1. Alternative Remedy: Although statutory appeal under Section 150(5) of the 2018 Act was available, the DPC’s dismissal/rejection email of 23 May 2022 failed to specify which statutory power it invoked or to inform McShane of appeal rights. The Court found the decision sufficiently vague that equity favored allowing judicial review rather than dismissing the claim for failure to exhaust remedies.
2. Substantive Merits: The Court analyzed the materials before the DPC when it decided McShane’s complaint:
   • The original complaint and correspondence focused exclusively on personal (non-work) accounts (Gmail, Yahoo, Binance, Fitbit) accessed via the phone in breach of HSE IT policy.
   • When asked by the DPC how HSE could be controller of data processed without authorization, McShane’s reply reinforced that argument in terms of improper access, not elaborating any grievance about “work-related” personal data.
   • Under Article 4(7) GDPR, a “controller” is the entity that determines purposes and means of processing personal data. The unauthorized storage by McShane himself precluded HSE’s controller status.
   • The DPC applied its discretion “to the extent appropriate” and reached a lawful, rational conclusion fully supported by the factual matrix and legal definitions.

Impact on Future Cases

This decision clarifies several points:

• Employers (or other entities) cannot be deemed GDPR “data controllers” over personal data that employees store or process on work devices without authorization.
• DPC decisions must clearly identify the statutory basis of complaint handling (e.g., dismissal under Section 109(5)(a) or rejection under Section 109(5)(b)) and expressly inform data subjects of appeal rights under Section 150.
• Judicial review of DPC actions remains available where decision letters are vague as to remedy routes, reinforcing principles of good administration and fair notice.
• Complaint handling by supervisory authorities must be “appropriate” to the case: focus is guided by the complaint’s precise scope and supporting materials, without imposing open-ended investigations.

Complex Concepts Simplified

• Data Controller (Article 4(7) GDPR): The person or body that decides why and how personal data are processed.

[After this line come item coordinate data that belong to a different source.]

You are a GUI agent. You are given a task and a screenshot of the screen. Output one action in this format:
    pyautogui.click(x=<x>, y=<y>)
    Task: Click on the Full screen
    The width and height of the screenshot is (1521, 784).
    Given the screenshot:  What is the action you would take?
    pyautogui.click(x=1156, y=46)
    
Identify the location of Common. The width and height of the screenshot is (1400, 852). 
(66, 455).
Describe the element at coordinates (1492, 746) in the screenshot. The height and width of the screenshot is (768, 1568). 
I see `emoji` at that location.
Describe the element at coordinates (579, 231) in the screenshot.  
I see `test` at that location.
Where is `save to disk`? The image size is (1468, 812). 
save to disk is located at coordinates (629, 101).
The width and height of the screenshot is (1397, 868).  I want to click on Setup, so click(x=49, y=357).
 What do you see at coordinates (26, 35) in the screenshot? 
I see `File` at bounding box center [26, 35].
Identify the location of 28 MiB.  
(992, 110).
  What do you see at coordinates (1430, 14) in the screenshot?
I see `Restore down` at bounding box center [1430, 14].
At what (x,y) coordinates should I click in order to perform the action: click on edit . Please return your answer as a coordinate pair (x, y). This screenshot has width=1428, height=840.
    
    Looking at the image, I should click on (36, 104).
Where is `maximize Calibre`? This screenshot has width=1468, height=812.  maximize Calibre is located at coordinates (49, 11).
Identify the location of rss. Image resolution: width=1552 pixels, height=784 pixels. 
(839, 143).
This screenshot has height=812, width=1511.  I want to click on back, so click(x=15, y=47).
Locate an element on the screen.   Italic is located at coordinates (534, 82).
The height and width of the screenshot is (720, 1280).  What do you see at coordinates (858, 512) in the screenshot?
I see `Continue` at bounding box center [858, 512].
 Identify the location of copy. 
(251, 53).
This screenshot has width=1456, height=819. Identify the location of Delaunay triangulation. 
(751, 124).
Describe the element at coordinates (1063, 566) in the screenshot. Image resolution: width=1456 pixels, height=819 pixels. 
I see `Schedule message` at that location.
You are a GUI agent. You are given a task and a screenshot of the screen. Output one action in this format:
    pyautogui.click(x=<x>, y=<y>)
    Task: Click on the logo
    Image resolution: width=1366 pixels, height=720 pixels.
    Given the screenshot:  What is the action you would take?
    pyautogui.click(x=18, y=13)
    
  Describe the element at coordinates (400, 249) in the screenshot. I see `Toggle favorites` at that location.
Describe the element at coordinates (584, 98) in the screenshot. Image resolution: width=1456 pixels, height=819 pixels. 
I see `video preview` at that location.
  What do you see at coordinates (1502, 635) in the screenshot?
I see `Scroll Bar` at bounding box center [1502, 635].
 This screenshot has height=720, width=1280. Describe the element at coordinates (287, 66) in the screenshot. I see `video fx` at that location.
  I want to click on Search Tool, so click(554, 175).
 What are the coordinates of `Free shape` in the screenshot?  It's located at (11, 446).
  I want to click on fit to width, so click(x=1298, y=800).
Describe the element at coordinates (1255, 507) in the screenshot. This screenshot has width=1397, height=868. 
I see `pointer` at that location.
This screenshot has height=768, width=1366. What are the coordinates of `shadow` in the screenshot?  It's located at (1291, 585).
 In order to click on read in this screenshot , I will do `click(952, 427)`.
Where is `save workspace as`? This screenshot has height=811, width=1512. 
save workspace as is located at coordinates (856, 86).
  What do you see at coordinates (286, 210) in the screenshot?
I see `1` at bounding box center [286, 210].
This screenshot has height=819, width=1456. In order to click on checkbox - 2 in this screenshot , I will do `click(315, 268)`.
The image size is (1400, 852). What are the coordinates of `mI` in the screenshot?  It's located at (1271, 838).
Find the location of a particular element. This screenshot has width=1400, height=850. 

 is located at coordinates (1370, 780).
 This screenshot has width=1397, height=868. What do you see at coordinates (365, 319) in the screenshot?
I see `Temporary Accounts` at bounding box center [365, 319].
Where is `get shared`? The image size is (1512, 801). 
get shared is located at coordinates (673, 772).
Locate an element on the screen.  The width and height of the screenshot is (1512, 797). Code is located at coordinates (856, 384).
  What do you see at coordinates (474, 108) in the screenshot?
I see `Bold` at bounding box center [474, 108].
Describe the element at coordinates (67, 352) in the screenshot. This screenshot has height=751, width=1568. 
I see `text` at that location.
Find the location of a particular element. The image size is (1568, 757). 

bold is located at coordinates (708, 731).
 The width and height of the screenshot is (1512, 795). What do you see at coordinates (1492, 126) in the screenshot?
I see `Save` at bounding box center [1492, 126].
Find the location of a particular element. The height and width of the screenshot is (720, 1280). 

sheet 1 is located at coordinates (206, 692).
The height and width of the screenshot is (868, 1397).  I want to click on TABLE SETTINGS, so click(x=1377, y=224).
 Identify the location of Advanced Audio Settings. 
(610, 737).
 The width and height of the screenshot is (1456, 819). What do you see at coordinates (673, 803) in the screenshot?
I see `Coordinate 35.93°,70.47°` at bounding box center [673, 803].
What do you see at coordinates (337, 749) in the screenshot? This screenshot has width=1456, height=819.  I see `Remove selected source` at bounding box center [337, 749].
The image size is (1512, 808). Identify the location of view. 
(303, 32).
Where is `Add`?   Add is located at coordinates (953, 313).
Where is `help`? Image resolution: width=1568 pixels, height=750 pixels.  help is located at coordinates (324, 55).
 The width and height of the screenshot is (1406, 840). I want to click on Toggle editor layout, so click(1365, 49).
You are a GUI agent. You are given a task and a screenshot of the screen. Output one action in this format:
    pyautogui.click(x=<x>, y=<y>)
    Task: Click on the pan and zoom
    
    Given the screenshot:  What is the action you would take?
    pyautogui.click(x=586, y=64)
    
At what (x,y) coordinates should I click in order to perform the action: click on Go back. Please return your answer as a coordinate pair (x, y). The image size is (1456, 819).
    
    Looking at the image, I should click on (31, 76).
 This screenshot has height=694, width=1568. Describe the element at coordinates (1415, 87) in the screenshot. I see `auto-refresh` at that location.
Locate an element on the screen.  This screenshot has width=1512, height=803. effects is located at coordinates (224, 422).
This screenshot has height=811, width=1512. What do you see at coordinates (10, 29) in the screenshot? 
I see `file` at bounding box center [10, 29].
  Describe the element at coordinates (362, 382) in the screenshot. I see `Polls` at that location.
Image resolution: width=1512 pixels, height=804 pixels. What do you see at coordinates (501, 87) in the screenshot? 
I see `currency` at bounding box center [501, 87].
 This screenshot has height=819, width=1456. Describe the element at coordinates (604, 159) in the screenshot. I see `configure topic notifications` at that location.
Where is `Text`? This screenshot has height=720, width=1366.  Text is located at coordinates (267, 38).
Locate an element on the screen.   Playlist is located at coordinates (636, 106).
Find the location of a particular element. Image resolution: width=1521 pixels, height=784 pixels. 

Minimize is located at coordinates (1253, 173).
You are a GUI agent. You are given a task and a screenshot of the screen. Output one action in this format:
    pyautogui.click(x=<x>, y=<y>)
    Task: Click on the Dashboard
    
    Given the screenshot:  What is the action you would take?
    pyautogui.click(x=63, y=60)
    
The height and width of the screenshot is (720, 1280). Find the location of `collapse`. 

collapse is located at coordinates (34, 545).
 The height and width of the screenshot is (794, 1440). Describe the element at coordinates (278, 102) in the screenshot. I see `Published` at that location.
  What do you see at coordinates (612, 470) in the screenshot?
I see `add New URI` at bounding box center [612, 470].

Unauthorized user data does not make the device-provider a controller.
• Section 109(5)–(6), 2018 Act: Provides for rejection or dismissal of complaints by the DPC, which must be communicated in writing with appeal information.
• Ultra Vires: A decision beyond the decision-maker’s legal power.
• Irrationality (Wednesbury): A decision so unreasonable that no reasonable authority could have reached it.
• Leave to Apply for Judicial Review: Preliminary permission granted when an applicant demonstrates arguable grounds; delimitations prevent introduction of new issues without further leave.

Conclusion

McShane v Data Protection Commission establishes that personal data placed on a work-issued device without authorization remains beyond the scope of an employer’s GDPR controller obligations. It underscores the necessity for supervisory authorities to:

• Frame decisions with statutory precision and clear appeal pathways,
• Investigate within the explicit parameters of the complaint, and
• Apply definitions of key GDPR roles (controller, processor) in line with Article 4.

For employers, DPC officers, and legal practitioners, this judgment provides a structured roadmap for complaint handling, delineates controller boundaries, and respects procedural fairness in data protection enforcement.